Updated: Apr 9
De-resuscitation in septic shock refers to the process of actively removing excess fluids from a patient after their condition has been stabilized. During the initial phase of septic shock, fluid resuscitation is often necessary to restore tissue perfusion and stabilize the patient's hemodynamic status. However, excessive fluid administration can lead to fluid overload, which is associated with increased morbidity and mortality.
Increased awareness of fluid-overload's (FO) detrimental effects has led to strategies like restrictive fluid administration and active de-resuscitation to minimize FO. De-resuscitation strategies aim to off-load the excess fluid and mitigate the negative effects of fluid overload. These strategies may include the use of diuretics, renal replacement therapy, or other targeted interventions. The primary goal of de-resuscitation is to balance the need for adequate tissue perfusion while minimizing the risk of complications related to fluid overload. Implementing de-resuscitation strategies in septic shock patients is an essential part of optimizing fluid management and improving patient outcomes.

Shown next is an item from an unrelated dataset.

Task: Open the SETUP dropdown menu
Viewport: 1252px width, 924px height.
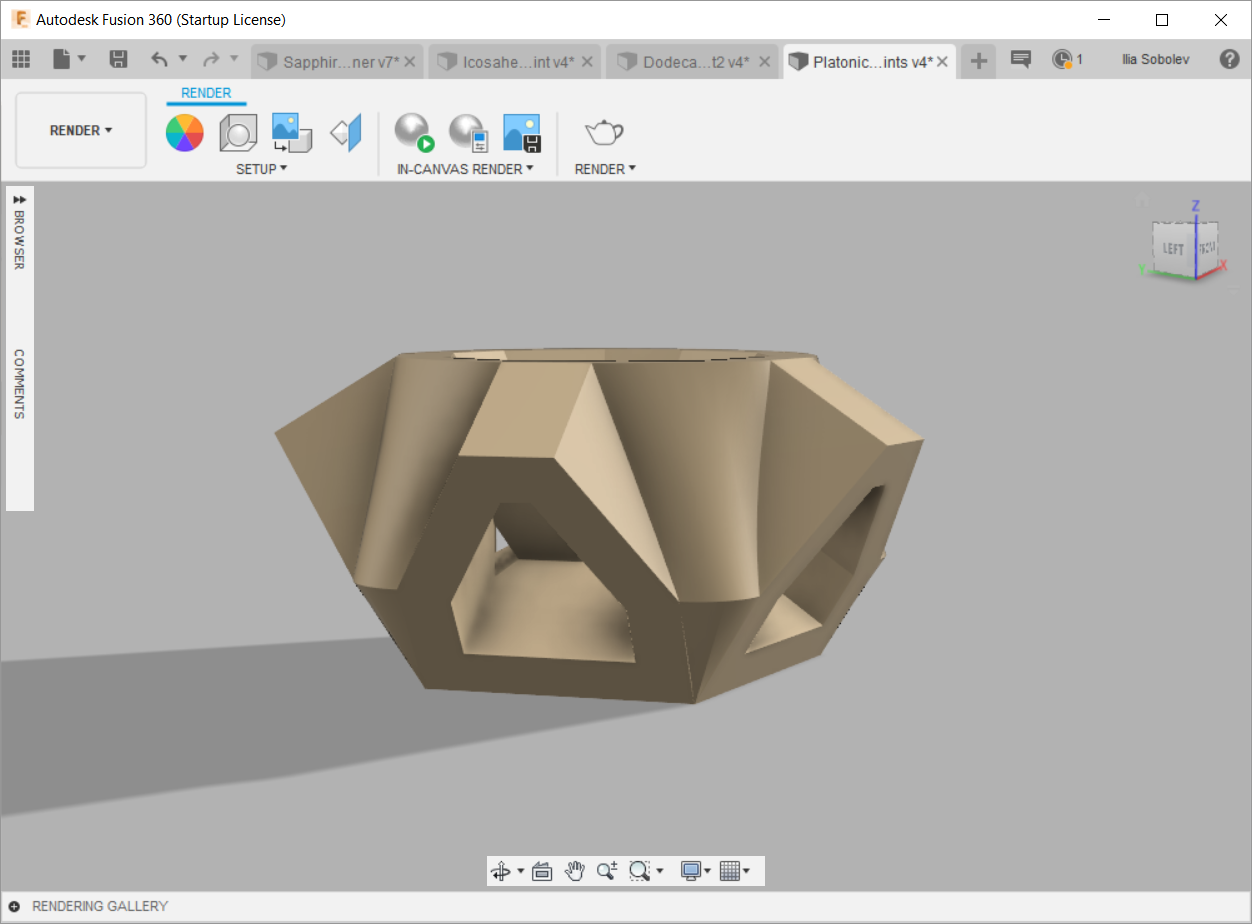Action: click(261, 169)
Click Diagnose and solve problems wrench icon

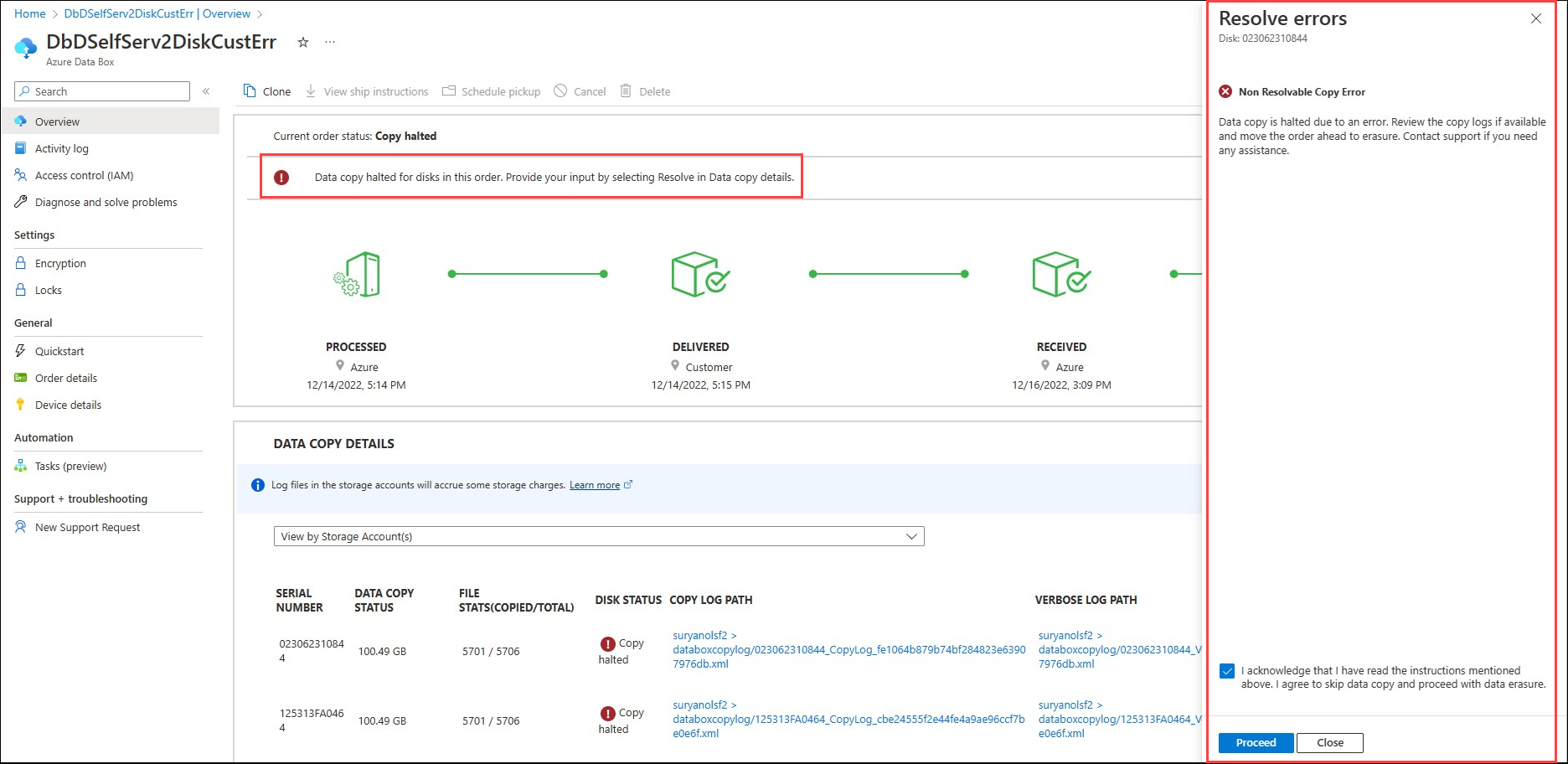coord(21,202)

Restrictive fluid administration has shown potential benefits in patient outcomes, while de-resuscitation strategies have been less studied. In a systematic review and meta-analysis aimed to evaluate the impact of active fluid de-resuscitation on mortality in critically ill patients with septic shock, a comprehensive search was conducted using PubMed, EmBase, and the Cochrane Library databases. Eligible trials were those that examined active fluid de-resuscitation and provided mortality data for patients with septic shock. The primary goal was to determine the effect of active de-resuscitation on short-term mortality in patients with septic shock. Secondary outcomes included assessing whether de-resuscitation resulted in fluid separation and the influence of de-resuscitation on patient-centered outcomes.
The systematic review included thirteen trials involving 8,030 patients, with five randomized-controlled trials (RCTs) incorporated in the meta-analysis. None of the RCTs demonstrated a reduction in mortality associated with active de-resuscitation measures (relative risk (RR) 1.12 [95% CI 0.84 – 1.48]). Fluid separation was achieved in two RCTs. Evidence from non-randomized trials suggests that de-resuscitation strategies may offer a mortality benefit and show a tendency toward a more negative fluid balance. Patient-centered outcomes were not impacted in the RCTs, and only one non-randomized trial showed an effect on the duration of mechanical ventilation and renal replacement therapy (RRT) requirements.
The review highlights a significant knowledge gap regarding the benefits and potential harm of active de-resuscitation strategies in septic shock patients. Overall, the available data do not support changing current fluid management practices in septic shock for critically ill patients. The first step should be to develop an active fluid de-resuscitation protocol that achieves fluid separation. A combination of restrictive fluid administration and active de-resuscitation might be key to minimizing fluid overload in patients with septic shock and should be further investigated in high-quality clinical trials.
Limitations of this review include the small sample size, observational nature of most trials, low scientific quality of some observational studies, and potential confounders. Furthermore, collinearity of sepsis/septic shock with other diseases, such as AKI, reflects the complexity of critical illness and clinical practice.
In conclusion, this systematic review and meta-analysis found no evidence supporting the superiority of active fluid de-resuscitation over usual care in terms of mortality, fluid balance, or patient-centered outcomes for patients with septic shock. The current evidence is limited by a lack of high-quality RCTs, small sample sizes, and heterogeneous de-resuscitation methods. Furthermore, the validity of most RCTs is significantly undermined by their failure to achieve fluid separation. However, studies in other critical care areas have shown positive results from active fluid de-resuscitation, which may be applicable to septic shock patients. There is a strong need for high-quality research to address the existing knowledge gap concerning fluid minimization and de-resuscitation in patients with septic shock.
Messmer AS, Dill T, Müller M, Pfortmueller CA. Active fluid de-resuscitation in critically ill patients with septic shock: A systematic review and meta-analysis. Eur J Intern Med. 2023 Mar;109:89-96. doi: 10.1016/j.ejim.2023.01.009. Epub 2023 Jan 11. PMID: 36635127.